The party's over. Go back to work. ;) Your point is excellent. There are problems with the survey methodology, but that is no reason to attack the competence or question the motives of the blog writer, as the previous poster did.

swm
swm

Really? Came from a survey of real people... Heard of anything called "statistical sampling"? I know that may be a hard term, but I'm pretty sure that even PMPs should be aware of the concept. You have a voluntary survey of people who may or may not show up, and may or may not tell the truth since nothing is verified. I could put in that I have a CCNA and earn $325,0000 a year. Kinda skews things, ya think?
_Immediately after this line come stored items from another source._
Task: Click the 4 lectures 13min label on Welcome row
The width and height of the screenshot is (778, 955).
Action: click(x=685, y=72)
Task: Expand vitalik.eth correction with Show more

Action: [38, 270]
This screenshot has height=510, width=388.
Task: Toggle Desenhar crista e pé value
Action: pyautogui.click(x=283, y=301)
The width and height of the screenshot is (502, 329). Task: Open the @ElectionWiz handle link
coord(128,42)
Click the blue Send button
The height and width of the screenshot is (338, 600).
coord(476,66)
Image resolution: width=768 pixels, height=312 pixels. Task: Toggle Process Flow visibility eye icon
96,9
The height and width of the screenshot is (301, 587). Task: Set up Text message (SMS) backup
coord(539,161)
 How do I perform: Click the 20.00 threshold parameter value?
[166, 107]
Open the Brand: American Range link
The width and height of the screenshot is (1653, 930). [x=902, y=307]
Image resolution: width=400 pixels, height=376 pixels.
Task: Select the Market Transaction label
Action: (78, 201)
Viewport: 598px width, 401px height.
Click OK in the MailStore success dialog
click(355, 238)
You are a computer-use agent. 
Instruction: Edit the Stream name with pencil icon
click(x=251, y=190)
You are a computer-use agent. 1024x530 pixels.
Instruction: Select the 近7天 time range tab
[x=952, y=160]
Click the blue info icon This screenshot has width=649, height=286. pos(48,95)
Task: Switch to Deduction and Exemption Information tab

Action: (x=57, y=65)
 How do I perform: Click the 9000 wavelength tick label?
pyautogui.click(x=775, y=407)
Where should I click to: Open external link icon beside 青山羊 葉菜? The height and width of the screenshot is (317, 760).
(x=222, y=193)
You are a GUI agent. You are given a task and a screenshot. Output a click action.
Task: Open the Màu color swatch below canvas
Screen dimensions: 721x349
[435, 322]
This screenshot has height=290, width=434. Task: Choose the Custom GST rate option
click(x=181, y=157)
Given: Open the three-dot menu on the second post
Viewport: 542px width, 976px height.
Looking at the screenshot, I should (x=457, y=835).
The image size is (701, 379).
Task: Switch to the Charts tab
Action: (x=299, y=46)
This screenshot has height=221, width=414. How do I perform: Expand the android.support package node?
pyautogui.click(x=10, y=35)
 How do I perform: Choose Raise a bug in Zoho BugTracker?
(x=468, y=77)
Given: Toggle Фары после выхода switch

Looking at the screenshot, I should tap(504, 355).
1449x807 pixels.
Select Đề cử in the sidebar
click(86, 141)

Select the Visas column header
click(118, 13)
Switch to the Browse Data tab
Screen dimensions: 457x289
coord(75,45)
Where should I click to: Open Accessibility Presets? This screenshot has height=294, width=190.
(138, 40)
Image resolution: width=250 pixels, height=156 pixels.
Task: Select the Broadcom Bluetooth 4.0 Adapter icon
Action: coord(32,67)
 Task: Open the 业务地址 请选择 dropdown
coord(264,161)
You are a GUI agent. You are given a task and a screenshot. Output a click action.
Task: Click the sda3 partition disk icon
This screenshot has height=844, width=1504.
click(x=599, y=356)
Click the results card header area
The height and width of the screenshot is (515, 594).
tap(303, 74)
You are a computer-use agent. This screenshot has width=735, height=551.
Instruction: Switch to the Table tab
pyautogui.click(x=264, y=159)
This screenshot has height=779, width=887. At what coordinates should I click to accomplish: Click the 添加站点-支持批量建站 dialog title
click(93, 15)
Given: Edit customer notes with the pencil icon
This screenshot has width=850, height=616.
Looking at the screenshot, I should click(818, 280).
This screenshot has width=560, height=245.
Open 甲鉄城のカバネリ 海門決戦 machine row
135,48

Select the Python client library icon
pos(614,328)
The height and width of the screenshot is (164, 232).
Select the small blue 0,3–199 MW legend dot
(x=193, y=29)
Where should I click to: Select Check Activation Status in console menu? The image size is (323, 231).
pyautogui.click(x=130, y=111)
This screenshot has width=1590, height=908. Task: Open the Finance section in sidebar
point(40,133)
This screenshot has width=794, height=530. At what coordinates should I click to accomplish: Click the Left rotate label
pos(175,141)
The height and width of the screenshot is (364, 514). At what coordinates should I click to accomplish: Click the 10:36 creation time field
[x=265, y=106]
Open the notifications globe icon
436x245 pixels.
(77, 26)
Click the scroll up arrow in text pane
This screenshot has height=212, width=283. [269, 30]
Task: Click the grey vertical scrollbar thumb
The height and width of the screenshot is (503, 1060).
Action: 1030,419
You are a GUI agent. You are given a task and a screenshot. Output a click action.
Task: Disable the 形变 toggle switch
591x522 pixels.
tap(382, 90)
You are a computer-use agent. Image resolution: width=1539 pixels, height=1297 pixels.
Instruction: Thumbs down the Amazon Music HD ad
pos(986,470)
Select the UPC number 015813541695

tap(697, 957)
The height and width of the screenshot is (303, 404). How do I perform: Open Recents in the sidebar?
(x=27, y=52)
They may throw out "obvious" ones like that, but it doesn't take much to skew the statistics either way. I'll go with the other approach. And good CCIE was likely too busy working to bother filling out the survey. I know I was last year. So if someone wants to take a REAL survey and REALLY set the statistics up to be realistic and VERIFIED then perhaps I'll believe it. In the meantime, given many of the PMPs I happen to know... I'd say SOMEONE is way over-paying for something that shouldn't be that difficult is plan is well developed. (e.g. poor planning = more management) Just my two cents. Scott

NickNielsen
NickNielsen

[i]Just go out and talk to people in the field and get a REAL perspective of technology certs. [/i] The data came from a [u]survey[/u] of (guess who?) people in the field. There's a link to the survey in the article; the first few pages discuss the methodology.